Ryan Holiday became American Apparel's marketing director at 21 - wifarley
http://hackthesystem.com/blog/hack-the-system-podcast-how-ryan-holiday-hacked-the-media-at-american-apparel/

======
wifarley
<http://www.ryanholiday.net/about/> "Ryan Holiday is a media strategist for
notorious clients like Tucker Max and Dov Charney. After dropping out of
college at 19 to apprentice under the strategist Robert Greene, he went on to
advise many bestselling authors and multi-platinum musicians. He is the
Director of Marketing at American Apparel, where his work in advertising was
internationally known. His strategies are used as case studies by Twitter,
YouTube and Google and have been written about in AdAge, the New York Times,
Gawker and Fast Company. His first book, Trust Me I’m Lying: Confessions of a
Media Manipulator, was a Wall Street Journal bestseller"

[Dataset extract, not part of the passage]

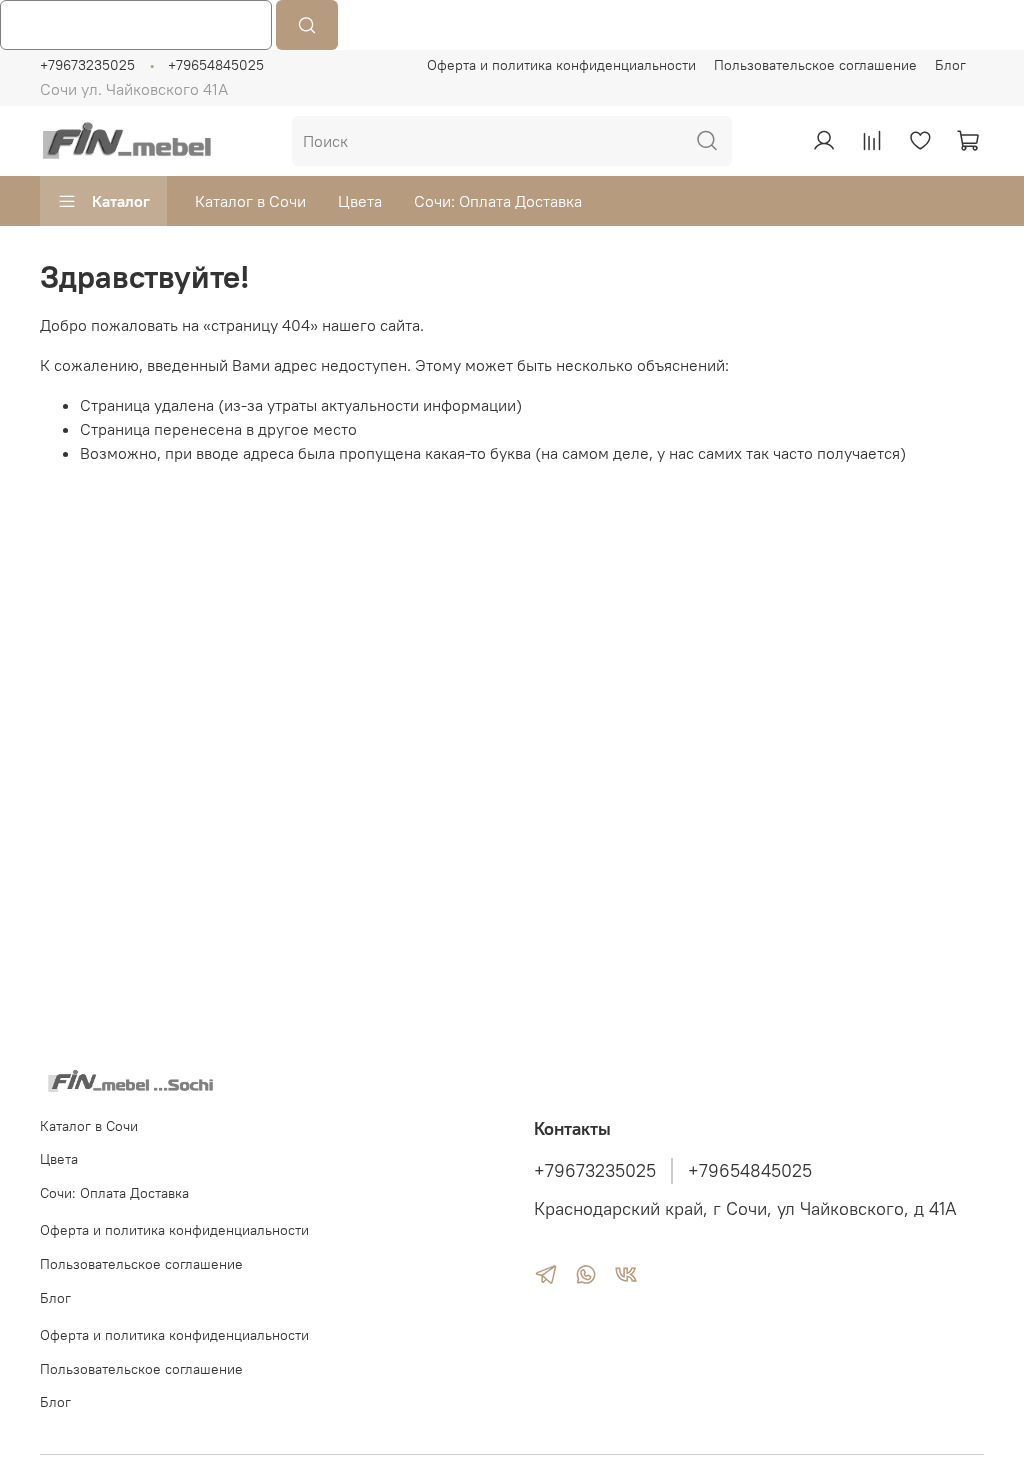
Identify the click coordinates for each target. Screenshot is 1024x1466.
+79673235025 (87, 65)
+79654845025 (216, 65)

Books from his reading list are very interesting:
<http://www.ryanholiday.net/reading-list/>

On why I posted this interview: I've been influenced by Ryan's work over the
last 4 years. His writing is usually very thought provoking and honest despite
the name of his book. I have noticed similarities between topics discussed in
this community and Ryan Holidays writing. I think that if HN readers research
Ryan a little, they will be interested in what they find. His influence on
articles written by massive media outlets becomes increasingly apparent as you
read into his work.

One of the best things I've taken from Ryan's work is how to identify Media
Manipulation and devalue content that has been affected by it accordingly.

Ironic right?

[http://www.youtube.com/watch?v=s4a0Vrk4ZEw&feature=youtu...](http://www.youtube.com/watch?v=s4a0Vrk4ZEw&feature=youtu.be)
Funny interview with the creator of HARO (Help a Reporter Out) and Ryan. To
promote and validate his book, Ryan manipulated the service HARO into
providing news outlets with completely false information that they published
[http://www.forbes.com/sites/davidthier/2012/07/18/how-
this-g...](http://www.forbes.com/sites/davidthier/2012/07/18/how-this-guy-
lied-his-way-into-msnbc-abc-news-the-new-york-times-and-more/)